By themselves, these movements might seem innocuous – it is, after all, normal for Turkey to move soldiers and materiel around its borders depending on where it believes threats could arise. But context is everything, and the context of these deployments is not routine. On Sept. 15, Turkey, Iran and Russia agreed in Astana to set up a safe zone in Syria’s Idlib province, just west of Aleppo. They reportedly agreed to divide the province into three zones, each controlled by a different country. That same day, a pro-government Turkish newspaper reported that 25,000 Turkish soldiers were preparing for deployment into Idlib province, with the goal of taking control of a roughly 2,000-square-mile (5,000-square-kilometer) area with over 2 million inhabitants.

Until now, Turkey has chosen to stay out of the fray in Syria as much as it can. The main exception was Operation Euphrates Shield from August 2016 to March 2017. The scope of that incursion, however, has been exaggerated by both Turkey and the mainstream media. Euphrates Shield was a limited, seven-month operation involving about 8,000 Turkish soldiers. Their main goal was to support the activities of the Free Syrian Army as it pushed Islamic State fighters back from the Turkish border. (Nominally, the objective was to weaken the Kurdish People’s Protection Units, or YPG, but the operation didn’t take any territory from the YPG.) The FSA bore the brunt of the casualties.

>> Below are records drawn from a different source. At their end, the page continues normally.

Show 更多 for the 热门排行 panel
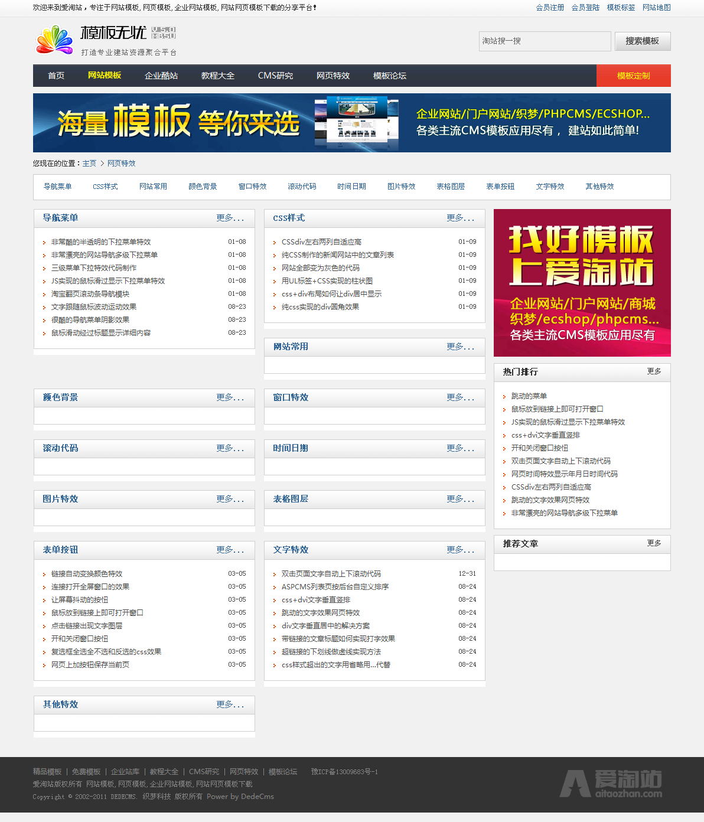 tap(654, 371)
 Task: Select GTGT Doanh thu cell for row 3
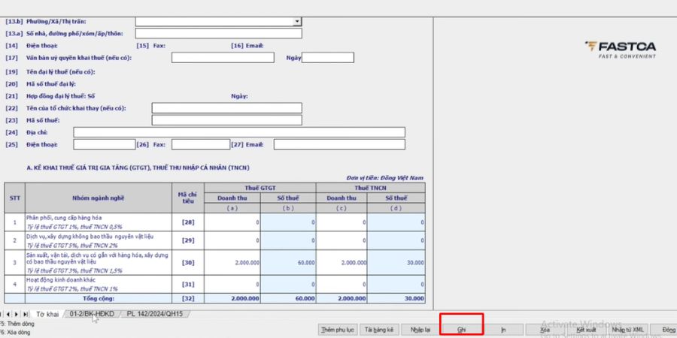[x=232, y=263]
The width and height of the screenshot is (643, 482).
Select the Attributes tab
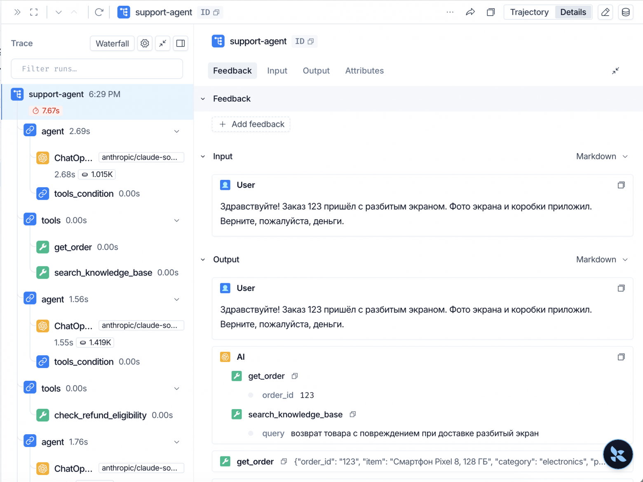point(364,71)
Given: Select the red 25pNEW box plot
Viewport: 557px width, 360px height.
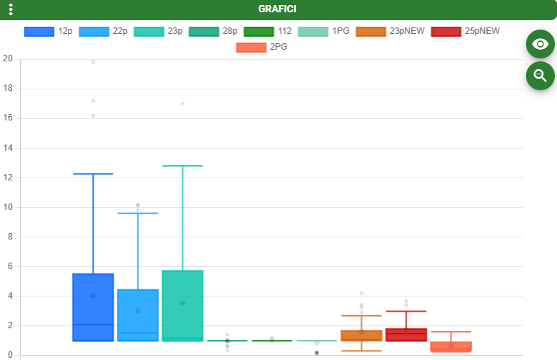Looking at the screenshot, I should tap(406, 335).
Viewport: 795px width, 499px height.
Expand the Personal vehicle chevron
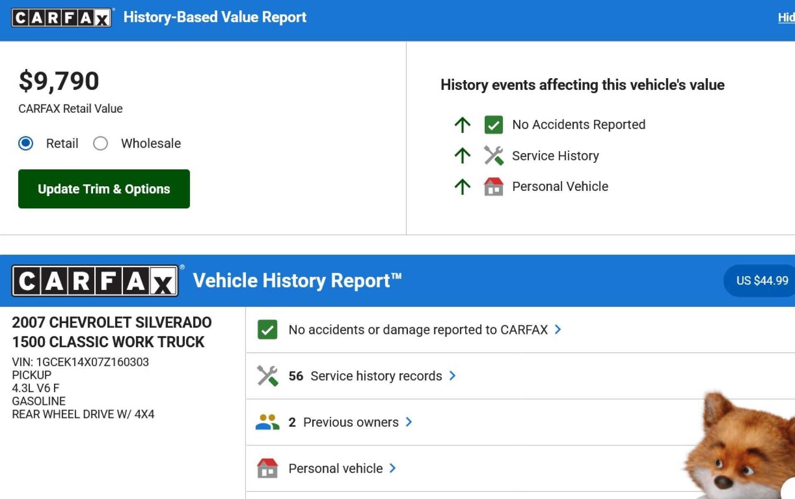coord(393,468)
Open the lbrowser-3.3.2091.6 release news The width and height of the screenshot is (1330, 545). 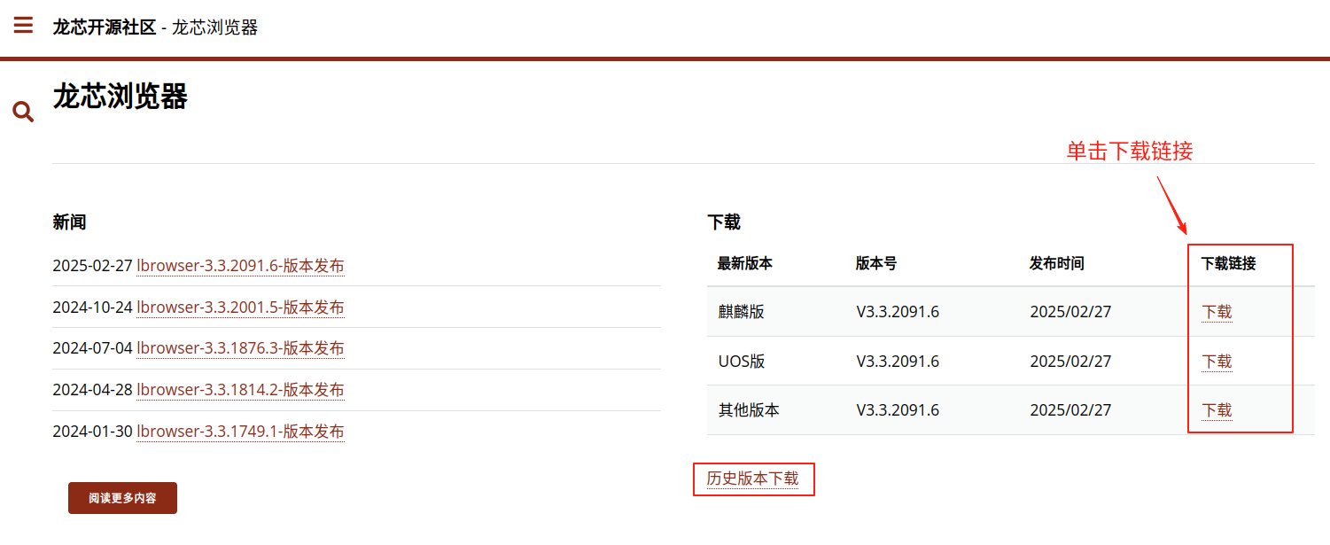point(240,266)
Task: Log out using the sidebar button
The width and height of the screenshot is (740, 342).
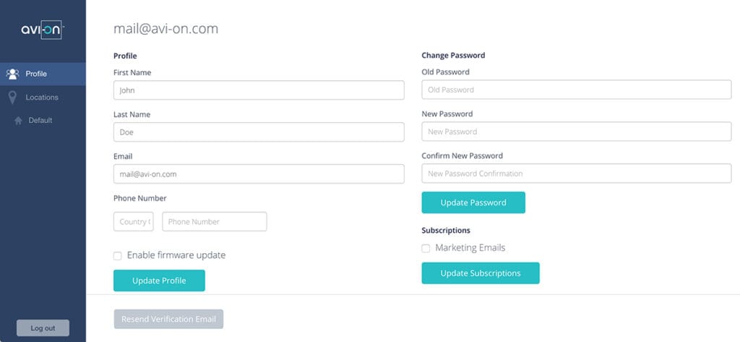Action: (x=43, y=328)
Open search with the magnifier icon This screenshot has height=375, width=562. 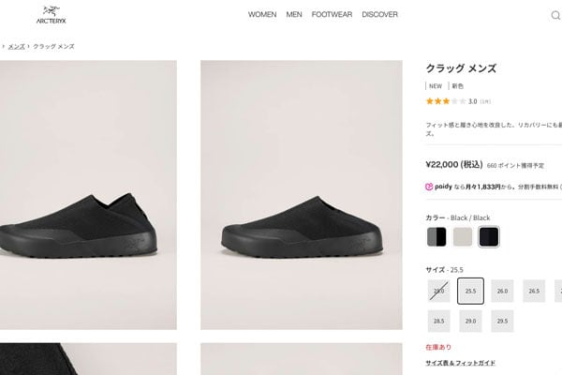555,15
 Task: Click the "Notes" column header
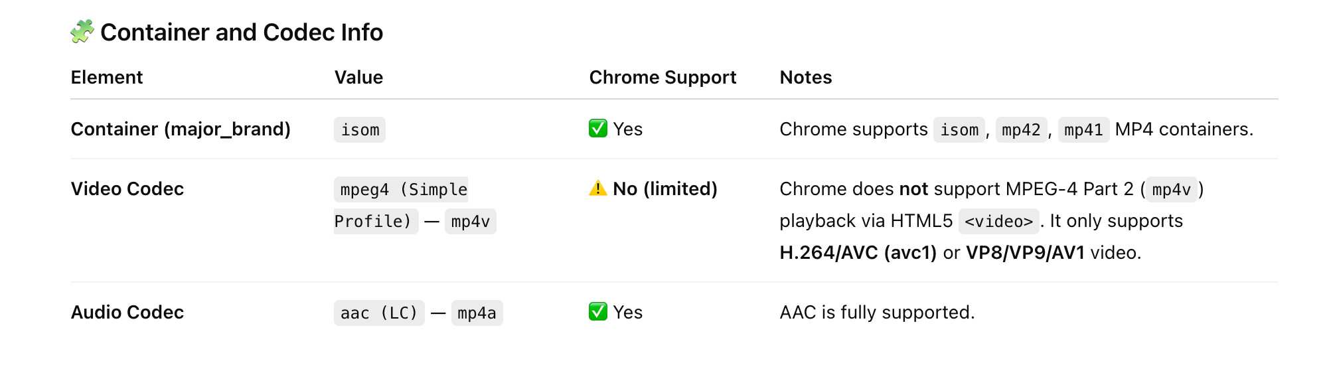click(x=805, y=78)
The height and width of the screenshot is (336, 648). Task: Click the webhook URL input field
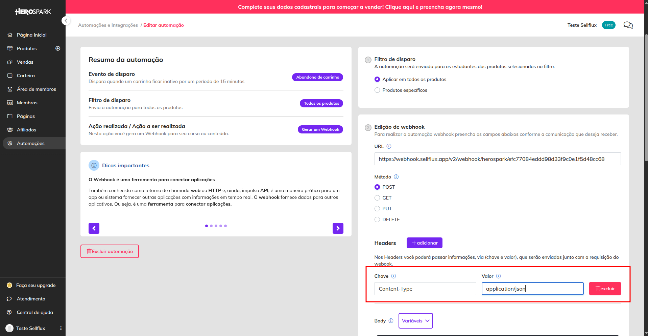click(x=498, y=159)
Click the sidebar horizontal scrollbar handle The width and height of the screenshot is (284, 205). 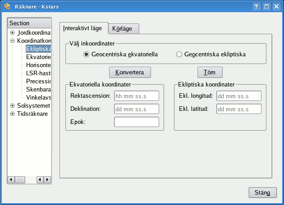(20, 180)
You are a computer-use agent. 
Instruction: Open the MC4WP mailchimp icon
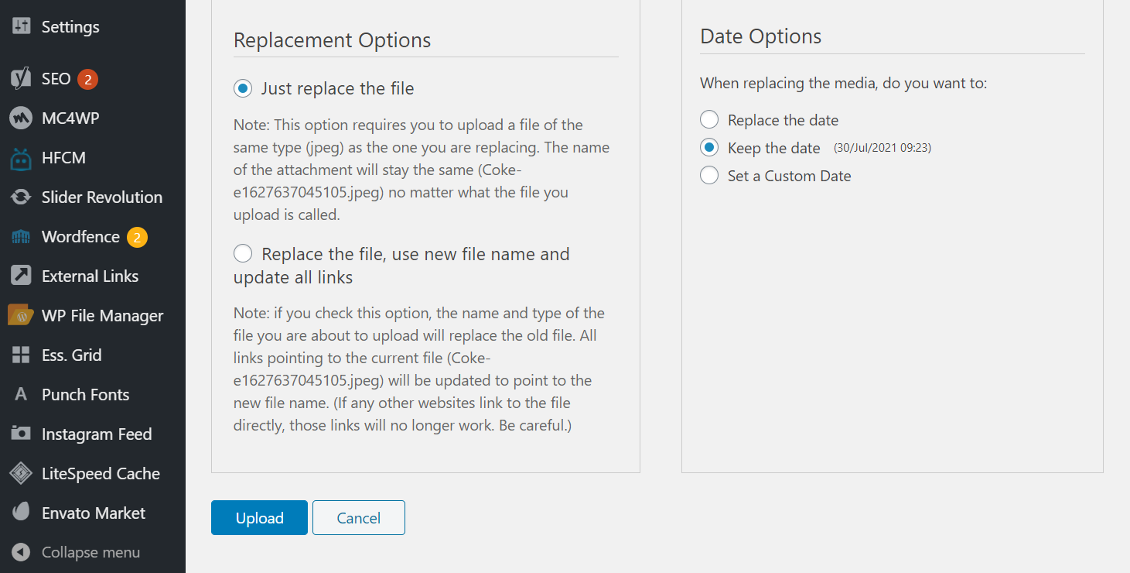pyautogui.click(x=21, y=118)
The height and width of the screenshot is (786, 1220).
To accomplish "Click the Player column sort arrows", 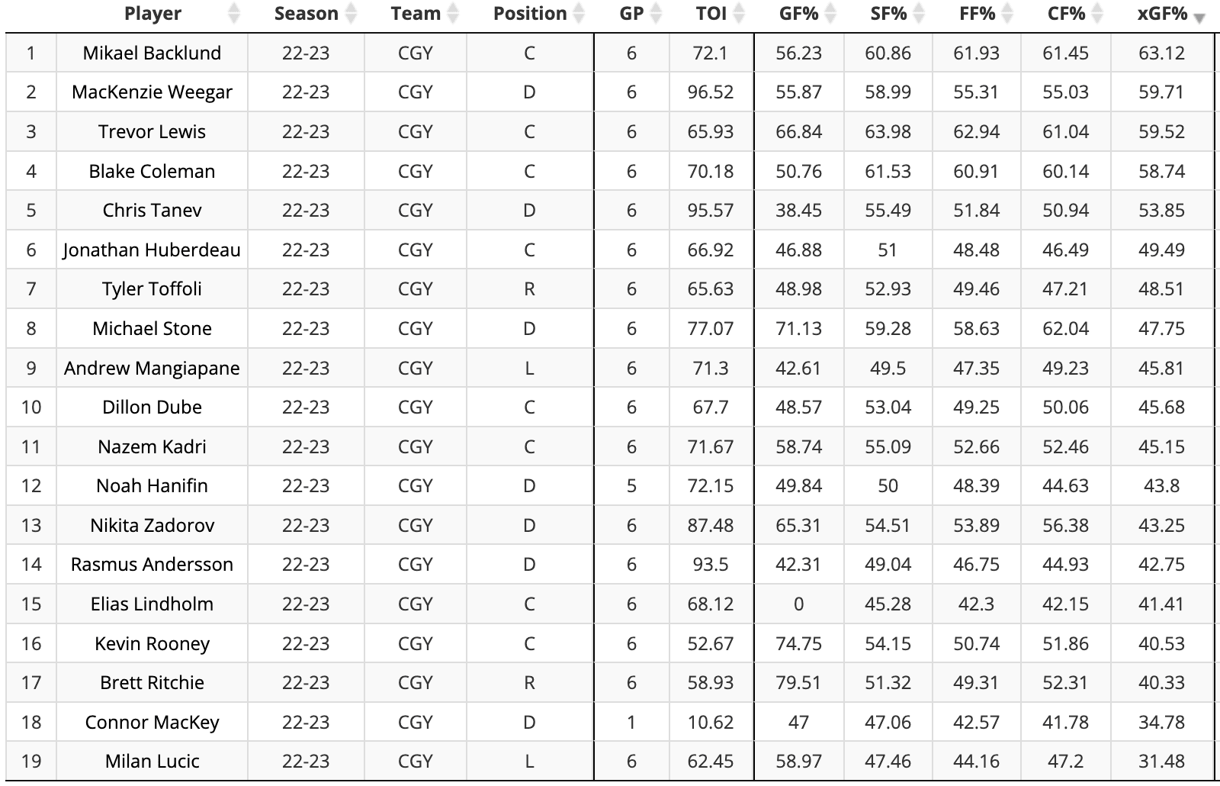I will coord(234,14).
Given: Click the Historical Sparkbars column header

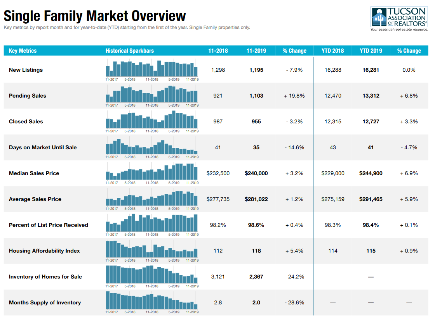Looking at the screenshot, I should 130,51.
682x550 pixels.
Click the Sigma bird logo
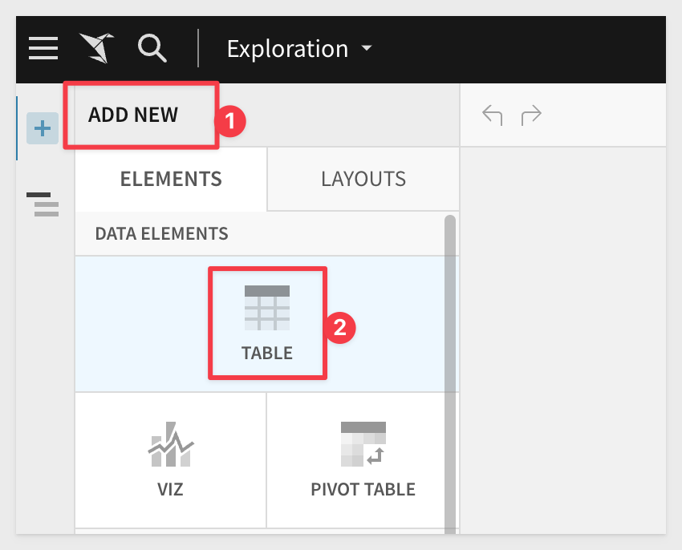96,49

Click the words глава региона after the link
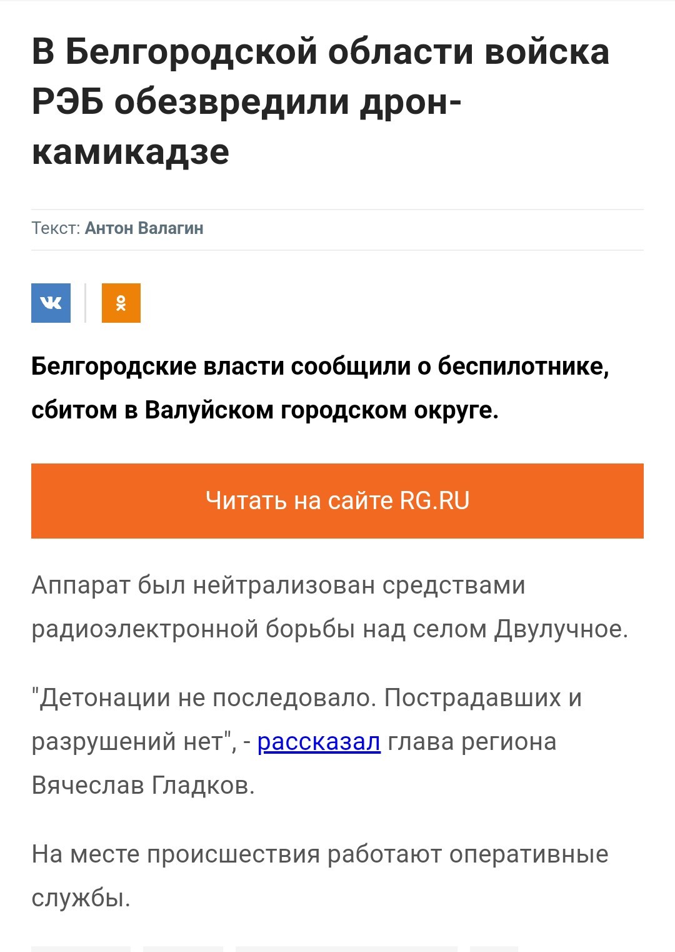point(472,742)
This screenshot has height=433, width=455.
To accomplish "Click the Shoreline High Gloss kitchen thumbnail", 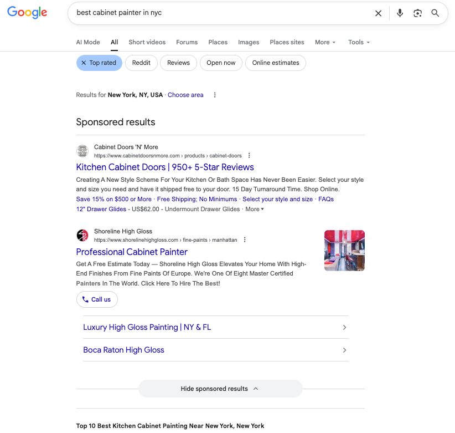I will coord(344,250).
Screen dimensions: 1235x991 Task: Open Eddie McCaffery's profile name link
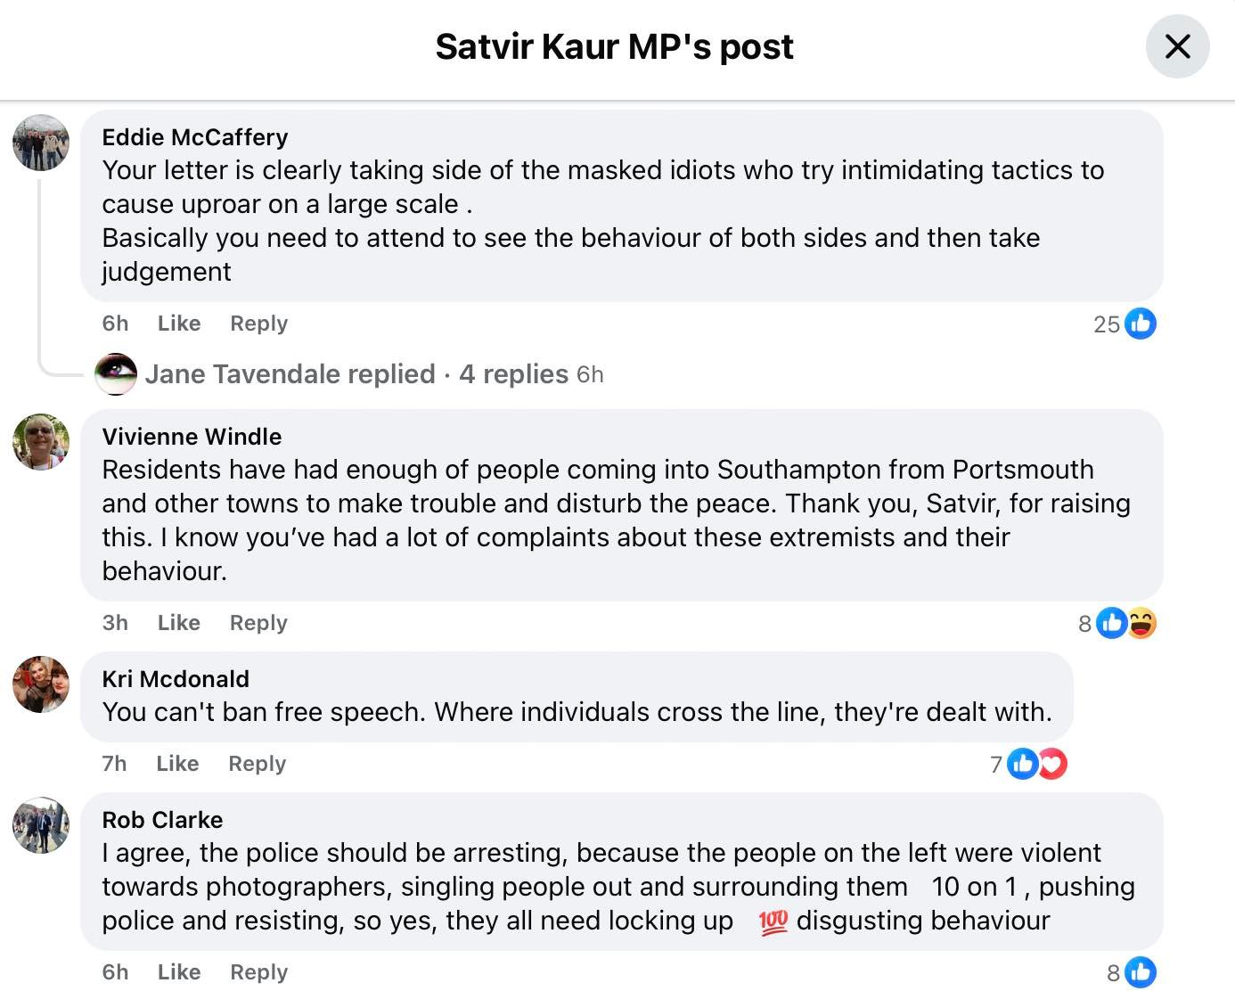coord(195,137)
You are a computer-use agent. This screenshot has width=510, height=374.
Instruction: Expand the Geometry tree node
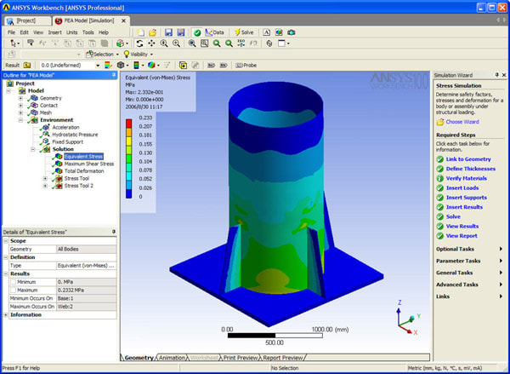[x=21, y=98]
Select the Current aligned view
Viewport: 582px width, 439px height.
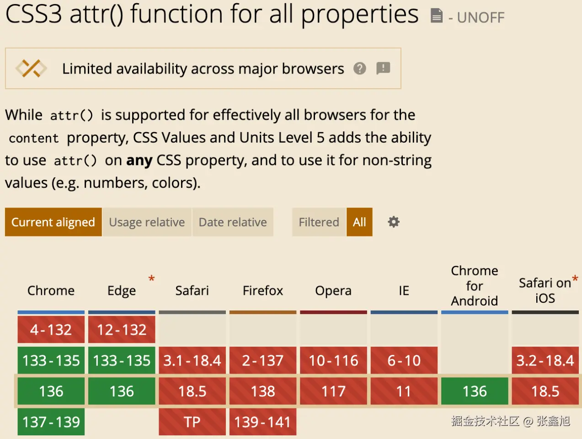53,222
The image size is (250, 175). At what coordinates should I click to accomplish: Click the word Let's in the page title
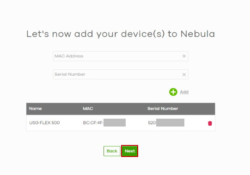point(37,34)
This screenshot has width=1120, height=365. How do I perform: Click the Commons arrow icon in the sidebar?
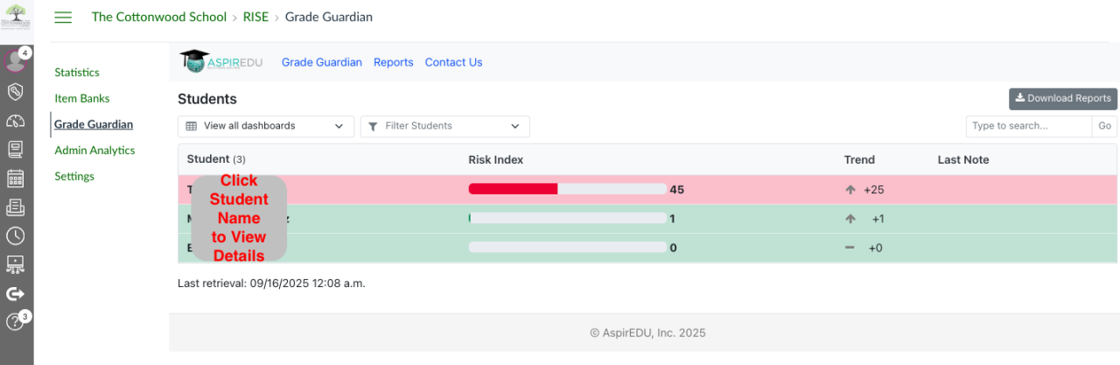(x=15, y=293)
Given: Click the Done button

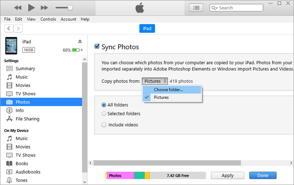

The situation in northwest Syria is more convoluted. Syrian Kurds control Afrin canton, much to Turkey’s chagrin. Hayat Tahrir al-Sham (formerly al-Qaida or al-Nusra Front) holds the city of Idlib, which it recently took from the Turkish-backed proxy Ahrar al-Sham, as well as territory on the Turkish border. Anti-Assad rebel forces fell back to Idlib’s towns and countrysides after losing the battle for Aleppo. And the Bashar Assad regime has not given up its ambitions to reconquer the territory.

The presence of so many different groups means there are almost as many outside powers with an interest in what happens in northwest Syria. Turkey backs anti-Assad rebels, who are holed up in Idlib province, but its supply lines to them are tenuous at best. Both Russia and Iran back the Assad regime, and though Turkey has come to an understanding with both on this matter, over the long term the interests of these three countries in Syria diverge considerably. Turkey isn’t interested in seeing a pro-Russia or pro-Iran force pacifying the area and potentially threatening southern Turkey. The Syrian Kurds pose obvious problems for Turkey, and Hayat Tahrir al-Sham ­– though it has deliberately slipped under the radar while the world focuses on IS – has long-term designs of its own in the Muslim world that are not in line with Turkey’s.

This is an unstable situation that is trending toward a power vacuum. If Turkey doesn’t fill the void, someone else will, and none of the potential options are good for Turkey.